List each line of the data in which the string "message" appears.
Start of Block
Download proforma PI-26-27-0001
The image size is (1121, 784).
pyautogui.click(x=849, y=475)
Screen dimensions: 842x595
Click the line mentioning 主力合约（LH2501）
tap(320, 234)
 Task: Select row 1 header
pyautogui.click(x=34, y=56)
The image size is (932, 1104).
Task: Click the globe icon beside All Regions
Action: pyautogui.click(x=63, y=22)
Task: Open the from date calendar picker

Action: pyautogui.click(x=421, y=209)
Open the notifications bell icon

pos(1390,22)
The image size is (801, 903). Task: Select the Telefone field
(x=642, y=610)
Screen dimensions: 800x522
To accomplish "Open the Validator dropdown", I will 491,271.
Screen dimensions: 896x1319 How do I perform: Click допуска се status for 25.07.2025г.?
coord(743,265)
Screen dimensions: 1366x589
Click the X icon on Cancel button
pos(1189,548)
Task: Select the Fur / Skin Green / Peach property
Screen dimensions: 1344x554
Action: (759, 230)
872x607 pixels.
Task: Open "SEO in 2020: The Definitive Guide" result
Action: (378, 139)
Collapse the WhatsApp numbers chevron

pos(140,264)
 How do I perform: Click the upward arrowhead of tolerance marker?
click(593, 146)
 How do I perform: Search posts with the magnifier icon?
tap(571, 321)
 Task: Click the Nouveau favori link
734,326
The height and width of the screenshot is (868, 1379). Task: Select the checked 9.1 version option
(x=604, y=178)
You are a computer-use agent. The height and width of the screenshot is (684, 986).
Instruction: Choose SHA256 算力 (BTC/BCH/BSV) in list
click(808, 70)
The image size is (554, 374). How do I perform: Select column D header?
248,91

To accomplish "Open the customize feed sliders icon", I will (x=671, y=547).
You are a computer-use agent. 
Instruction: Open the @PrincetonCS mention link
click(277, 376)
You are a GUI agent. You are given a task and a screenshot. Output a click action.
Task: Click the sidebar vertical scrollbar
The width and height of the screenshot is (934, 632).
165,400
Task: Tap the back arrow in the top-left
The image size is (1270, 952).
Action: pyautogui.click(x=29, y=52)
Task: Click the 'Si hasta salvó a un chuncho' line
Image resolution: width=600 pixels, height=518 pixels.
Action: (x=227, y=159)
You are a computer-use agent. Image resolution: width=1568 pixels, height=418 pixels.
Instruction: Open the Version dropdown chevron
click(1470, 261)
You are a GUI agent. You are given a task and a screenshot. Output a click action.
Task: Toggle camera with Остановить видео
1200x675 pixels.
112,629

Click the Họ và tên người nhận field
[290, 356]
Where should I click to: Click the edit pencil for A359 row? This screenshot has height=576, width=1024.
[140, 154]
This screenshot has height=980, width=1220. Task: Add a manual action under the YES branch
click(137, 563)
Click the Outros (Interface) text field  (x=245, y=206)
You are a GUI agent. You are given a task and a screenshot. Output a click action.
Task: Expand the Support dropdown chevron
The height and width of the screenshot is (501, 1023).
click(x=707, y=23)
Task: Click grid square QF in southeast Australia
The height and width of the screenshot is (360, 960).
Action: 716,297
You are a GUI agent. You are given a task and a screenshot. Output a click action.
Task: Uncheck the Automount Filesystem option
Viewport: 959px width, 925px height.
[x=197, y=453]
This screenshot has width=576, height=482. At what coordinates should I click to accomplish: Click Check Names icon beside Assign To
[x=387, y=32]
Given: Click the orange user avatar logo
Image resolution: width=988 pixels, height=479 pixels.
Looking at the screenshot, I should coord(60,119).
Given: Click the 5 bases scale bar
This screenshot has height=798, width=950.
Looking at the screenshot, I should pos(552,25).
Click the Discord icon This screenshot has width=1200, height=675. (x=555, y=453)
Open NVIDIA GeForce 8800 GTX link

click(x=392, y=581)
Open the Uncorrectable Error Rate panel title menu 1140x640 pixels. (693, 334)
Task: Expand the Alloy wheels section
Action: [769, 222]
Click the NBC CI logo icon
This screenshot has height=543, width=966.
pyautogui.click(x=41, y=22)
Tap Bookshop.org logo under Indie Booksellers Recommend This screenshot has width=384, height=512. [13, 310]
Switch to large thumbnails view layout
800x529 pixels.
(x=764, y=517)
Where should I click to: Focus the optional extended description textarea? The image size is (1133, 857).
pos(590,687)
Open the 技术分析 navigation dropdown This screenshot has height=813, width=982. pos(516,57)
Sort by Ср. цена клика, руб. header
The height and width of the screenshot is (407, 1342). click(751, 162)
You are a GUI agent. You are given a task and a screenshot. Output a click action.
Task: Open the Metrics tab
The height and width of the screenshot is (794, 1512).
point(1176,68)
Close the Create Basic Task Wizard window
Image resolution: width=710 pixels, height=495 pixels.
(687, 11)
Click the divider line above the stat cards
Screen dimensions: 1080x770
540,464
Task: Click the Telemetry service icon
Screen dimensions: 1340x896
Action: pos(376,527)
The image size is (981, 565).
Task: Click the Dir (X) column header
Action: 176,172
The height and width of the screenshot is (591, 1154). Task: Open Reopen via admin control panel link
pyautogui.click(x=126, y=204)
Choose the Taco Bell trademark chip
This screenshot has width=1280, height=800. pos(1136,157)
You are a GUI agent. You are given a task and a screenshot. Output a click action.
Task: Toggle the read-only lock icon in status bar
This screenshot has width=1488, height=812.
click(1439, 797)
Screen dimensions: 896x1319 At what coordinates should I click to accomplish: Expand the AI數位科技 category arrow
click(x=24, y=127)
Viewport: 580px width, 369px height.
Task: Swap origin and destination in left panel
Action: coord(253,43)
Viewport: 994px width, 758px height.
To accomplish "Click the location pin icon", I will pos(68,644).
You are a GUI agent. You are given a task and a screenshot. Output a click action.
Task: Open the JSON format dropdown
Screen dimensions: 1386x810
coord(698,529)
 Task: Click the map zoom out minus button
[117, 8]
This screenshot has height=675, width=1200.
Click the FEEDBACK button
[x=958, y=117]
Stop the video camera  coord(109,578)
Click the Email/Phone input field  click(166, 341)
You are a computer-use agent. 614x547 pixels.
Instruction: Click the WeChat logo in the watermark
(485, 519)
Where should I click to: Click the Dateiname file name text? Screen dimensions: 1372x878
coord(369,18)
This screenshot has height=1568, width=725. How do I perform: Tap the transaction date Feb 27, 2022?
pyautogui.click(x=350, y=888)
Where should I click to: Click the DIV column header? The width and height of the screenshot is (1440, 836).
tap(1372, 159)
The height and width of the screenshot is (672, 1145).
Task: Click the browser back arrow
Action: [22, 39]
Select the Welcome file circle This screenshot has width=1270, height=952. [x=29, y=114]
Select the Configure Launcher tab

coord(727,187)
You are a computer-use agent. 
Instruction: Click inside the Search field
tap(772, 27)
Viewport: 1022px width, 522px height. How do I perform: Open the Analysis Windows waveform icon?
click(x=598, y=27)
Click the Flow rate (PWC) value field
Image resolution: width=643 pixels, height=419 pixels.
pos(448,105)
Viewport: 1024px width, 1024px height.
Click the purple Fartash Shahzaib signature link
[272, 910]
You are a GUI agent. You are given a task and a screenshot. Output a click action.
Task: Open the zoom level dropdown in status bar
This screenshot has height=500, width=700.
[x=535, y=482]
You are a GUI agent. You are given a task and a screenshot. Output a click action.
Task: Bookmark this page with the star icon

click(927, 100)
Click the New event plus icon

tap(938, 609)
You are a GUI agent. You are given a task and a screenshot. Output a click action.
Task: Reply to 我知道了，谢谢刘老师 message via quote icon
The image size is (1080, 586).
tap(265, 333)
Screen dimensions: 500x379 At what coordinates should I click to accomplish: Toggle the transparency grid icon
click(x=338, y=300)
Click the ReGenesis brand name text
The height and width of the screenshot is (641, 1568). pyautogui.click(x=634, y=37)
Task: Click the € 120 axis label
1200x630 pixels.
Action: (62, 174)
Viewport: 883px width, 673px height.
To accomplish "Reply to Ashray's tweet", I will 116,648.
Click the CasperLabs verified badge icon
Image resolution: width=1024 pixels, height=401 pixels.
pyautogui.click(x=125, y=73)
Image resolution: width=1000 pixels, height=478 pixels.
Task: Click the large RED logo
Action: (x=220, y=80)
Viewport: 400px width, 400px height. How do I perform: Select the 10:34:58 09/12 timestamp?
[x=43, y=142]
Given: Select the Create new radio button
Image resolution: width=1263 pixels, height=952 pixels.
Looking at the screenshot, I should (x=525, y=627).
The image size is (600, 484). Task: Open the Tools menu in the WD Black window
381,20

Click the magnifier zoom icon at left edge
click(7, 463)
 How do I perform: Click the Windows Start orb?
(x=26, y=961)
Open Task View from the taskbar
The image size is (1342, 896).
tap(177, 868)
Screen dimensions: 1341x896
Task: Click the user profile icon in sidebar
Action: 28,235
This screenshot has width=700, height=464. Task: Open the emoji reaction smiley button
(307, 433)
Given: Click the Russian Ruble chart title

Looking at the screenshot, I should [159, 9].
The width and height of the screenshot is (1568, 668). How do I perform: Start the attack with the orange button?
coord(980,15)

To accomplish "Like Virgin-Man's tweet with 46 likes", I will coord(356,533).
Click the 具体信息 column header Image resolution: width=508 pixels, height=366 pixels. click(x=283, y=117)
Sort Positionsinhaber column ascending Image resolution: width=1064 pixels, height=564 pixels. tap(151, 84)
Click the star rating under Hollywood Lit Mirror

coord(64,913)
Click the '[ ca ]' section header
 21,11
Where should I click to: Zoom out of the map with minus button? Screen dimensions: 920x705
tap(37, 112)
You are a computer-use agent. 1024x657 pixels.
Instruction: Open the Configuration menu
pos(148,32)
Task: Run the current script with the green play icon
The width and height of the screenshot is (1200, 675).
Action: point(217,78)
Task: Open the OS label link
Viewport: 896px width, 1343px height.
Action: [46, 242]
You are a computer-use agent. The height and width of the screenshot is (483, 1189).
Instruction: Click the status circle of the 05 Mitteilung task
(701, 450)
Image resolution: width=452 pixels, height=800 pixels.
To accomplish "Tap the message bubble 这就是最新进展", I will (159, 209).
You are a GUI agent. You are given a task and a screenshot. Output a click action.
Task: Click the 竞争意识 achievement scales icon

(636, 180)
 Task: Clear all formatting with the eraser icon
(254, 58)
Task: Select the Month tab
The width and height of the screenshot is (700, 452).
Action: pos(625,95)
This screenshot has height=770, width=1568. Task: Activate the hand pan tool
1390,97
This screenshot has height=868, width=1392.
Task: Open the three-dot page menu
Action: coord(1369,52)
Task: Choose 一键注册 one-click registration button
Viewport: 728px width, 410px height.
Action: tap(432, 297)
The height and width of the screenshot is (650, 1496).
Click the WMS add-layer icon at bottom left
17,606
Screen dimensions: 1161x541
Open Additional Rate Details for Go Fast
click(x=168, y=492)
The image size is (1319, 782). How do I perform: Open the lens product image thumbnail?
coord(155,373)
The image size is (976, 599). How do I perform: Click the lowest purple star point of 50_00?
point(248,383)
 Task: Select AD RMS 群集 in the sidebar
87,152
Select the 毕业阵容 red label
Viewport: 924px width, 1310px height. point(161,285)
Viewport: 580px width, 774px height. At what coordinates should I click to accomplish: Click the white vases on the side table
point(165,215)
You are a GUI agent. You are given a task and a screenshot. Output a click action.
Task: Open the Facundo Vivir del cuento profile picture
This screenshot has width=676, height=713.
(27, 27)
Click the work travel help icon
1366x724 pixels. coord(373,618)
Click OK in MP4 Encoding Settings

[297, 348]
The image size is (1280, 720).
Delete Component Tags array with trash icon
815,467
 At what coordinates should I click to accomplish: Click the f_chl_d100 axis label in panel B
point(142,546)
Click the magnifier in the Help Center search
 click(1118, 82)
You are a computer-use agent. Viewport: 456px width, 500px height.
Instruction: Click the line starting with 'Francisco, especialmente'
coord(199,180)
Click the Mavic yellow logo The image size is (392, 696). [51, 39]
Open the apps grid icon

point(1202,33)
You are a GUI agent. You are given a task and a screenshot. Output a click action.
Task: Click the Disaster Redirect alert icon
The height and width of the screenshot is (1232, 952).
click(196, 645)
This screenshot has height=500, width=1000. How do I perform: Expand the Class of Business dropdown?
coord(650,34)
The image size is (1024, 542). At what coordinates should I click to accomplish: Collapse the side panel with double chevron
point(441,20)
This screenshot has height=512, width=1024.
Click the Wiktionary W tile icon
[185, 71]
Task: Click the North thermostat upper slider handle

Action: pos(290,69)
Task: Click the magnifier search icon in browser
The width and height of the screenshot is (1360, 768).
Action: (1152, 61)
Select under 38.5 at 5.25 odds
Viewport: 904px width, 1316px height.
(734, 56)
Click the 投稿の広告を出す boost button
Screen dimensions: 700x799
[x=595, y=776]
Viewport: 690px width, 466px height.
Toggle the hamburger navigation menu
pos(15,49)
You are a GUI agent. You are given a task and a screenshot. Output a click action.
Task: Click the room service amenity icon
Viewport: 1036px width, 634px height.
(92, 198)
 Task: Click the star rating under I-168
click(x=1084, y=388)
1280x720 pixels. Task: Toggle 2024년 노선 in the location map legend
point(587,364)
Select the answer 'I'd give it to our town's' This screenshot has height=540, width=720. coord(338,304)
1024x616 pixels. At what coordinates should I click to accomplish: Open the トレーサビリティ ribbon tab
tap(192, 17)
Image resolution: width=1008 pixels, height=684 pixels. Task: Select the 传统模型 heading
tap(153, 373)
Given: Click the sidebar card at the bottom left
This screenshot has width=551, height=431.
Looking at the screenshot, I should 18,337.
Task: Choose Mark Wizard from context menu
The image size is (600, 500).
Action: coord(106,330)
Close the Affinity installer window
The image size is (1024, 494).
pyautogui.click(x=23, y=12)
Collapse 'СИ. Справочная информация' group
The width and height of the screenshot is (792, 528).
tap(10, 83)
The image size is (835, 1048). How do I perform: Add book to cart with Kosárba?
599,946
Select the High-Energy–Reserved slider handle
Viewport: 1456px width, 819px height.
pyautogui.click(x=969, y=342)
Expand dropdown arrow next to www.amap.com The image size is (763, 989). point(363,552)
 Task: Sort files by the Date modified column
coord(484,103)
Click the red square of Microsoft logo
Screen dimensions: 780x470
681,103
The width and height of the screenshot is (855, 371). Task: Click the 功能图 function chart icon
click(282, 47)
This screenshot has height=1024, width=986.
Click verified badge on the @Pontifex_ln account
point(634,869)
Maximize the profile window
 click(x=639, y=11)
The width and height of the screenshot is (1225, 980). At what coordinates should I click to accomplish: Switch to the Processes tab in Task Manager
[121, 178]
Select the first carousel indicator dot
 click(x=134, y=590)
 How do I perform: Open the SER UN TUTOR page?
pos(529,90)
End of Block
• Response for this exercise:
Task: Reply to 我知道了，谢谢刘老师 message via quote icon
To accomplish "Tap the message bubble 这就是最新进展", I will (159, 209).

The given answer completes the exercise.